California Farmer Carries Local, Sustainable Food Message to Washington, D.C.
As a family farmer, Alan Haight says he is committed to growing local food to the highest standards, protecting the environment and building his community. Since 2003, Haight and his wife, Jo McProud, have pursued these commitments at Riverhill Farm in the Sierra Foothills near Nevada City, California.
Homesteaded by Italian immigrants in the late 1800s, the farm bears evidence of Native American use long before its settlement by Europeans. With good soil in one of the last level and open areas before the terrain drops into the Yuba Canyon, Haight says Riverhill Farm is an ideal spot to produce their crop of mixed vegetables and fruits, and to build a truly local food production system.
Haight estimates that 90 to 95 percent of his production is sold right at the farm through a Community Supported Agriculture (CSA) program. Through the CSA, community members buy annual farm shares and receive weekly baskets of produce. The program works well at Riverhill Farm.
“We started the CSA just three years ago as a supplement to what we were doing already,” explains Haight. “The first season, we had 60 shares offered; the next year, 120; this year, 160.” Haight sees the CSA model as an extraordinary means of growing and distributing food, and as the difference between success and failure for his operation.
Haight says traveling to Washington, D.C., to talk farm policy with lawmakers, congressional staff members and high-level administrators at the US Department of Agriculture at the height of the growing season was not high on his list of things to do as he irrigated his fields one day in June. Then he got a call from Tracy Lerman, coordinator of the Organic Farmers Action Network at the Organic Farming Research Foundation (OFRF). She urged him to participate in the Farmer Fly-in, and he agreed, explaining that developing a sustainable food system requires political participation as well as attention to production methods.

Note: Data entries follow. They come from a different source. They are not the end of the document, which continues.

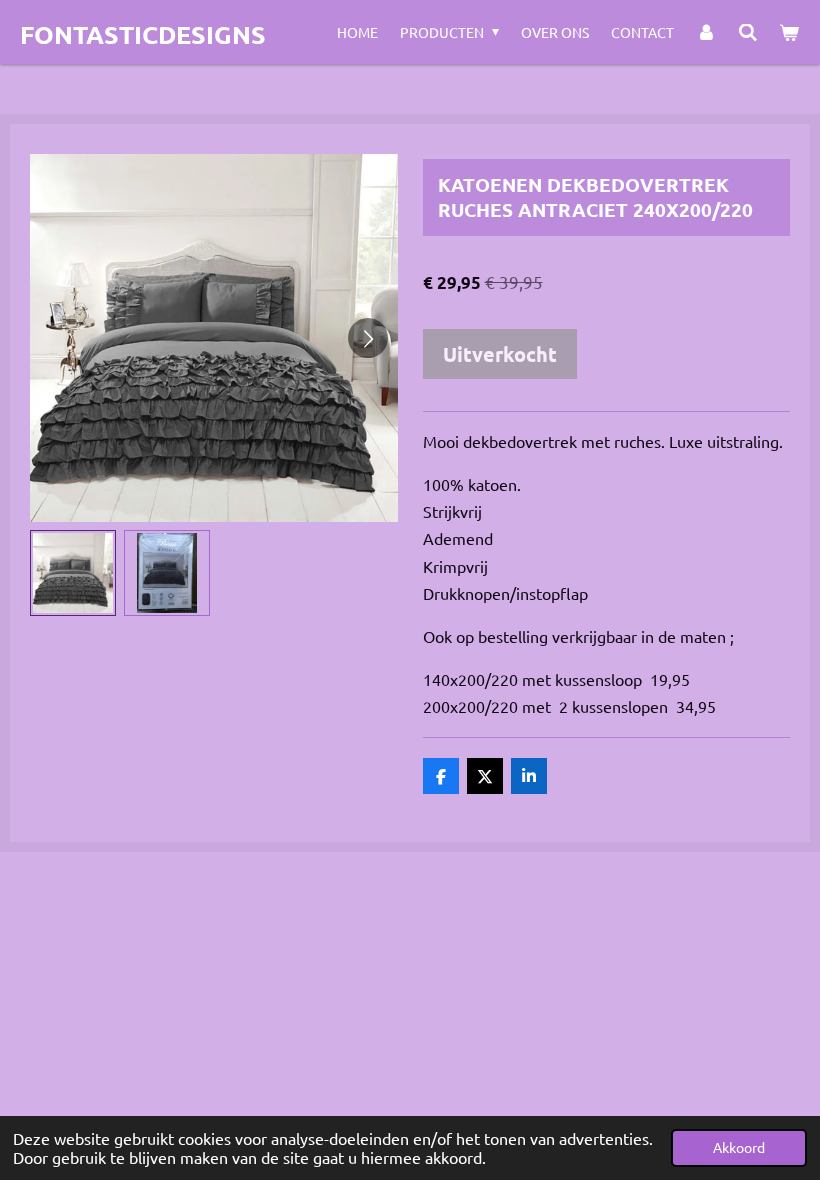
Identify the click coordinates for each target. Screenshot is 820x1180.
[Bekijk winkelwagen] (789, 32)
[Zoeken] (748, 32)
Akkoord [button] (739, 1147)
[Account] (706, 32)
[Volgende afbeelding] (368, 338)
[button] (73, 573)
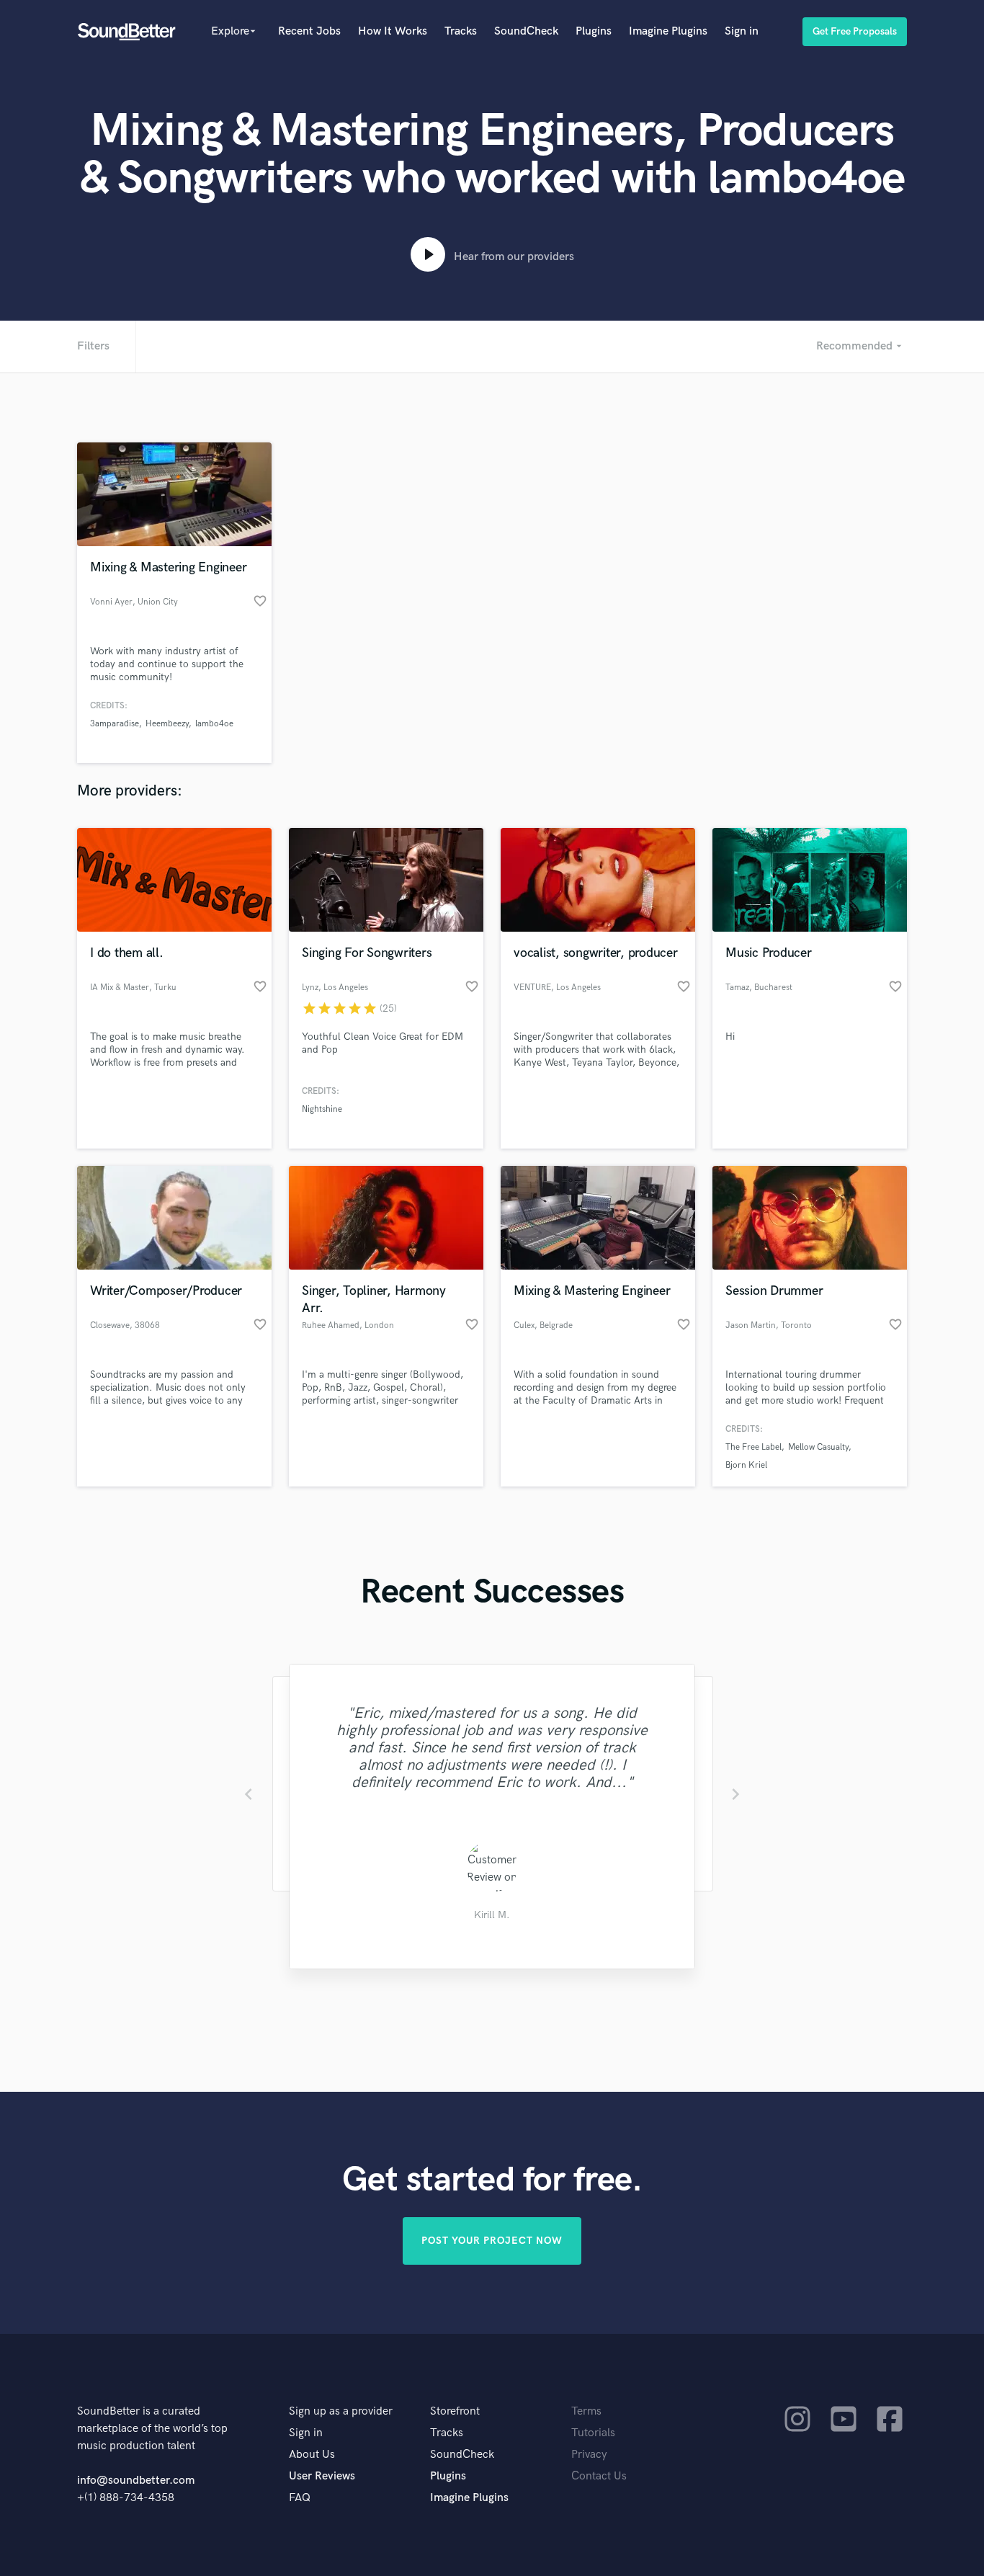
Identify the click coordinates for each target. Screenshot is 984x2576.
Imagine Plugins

“I feel that those are two legs that I have to stand on in order to fulfill my own aspirations for our country and the world,” says Haight.
While Haight adheres to organic production methods and standards, he says he is not certified as an organic producer. His larger interest, he says, is in building a local, sustainable food system.
"My mission isn't really to convert people to organic, but to bring them into a greater appreciation of the natural environment in which they live and the need for small, local production to satisfy the food needs of the community,” Haight explains.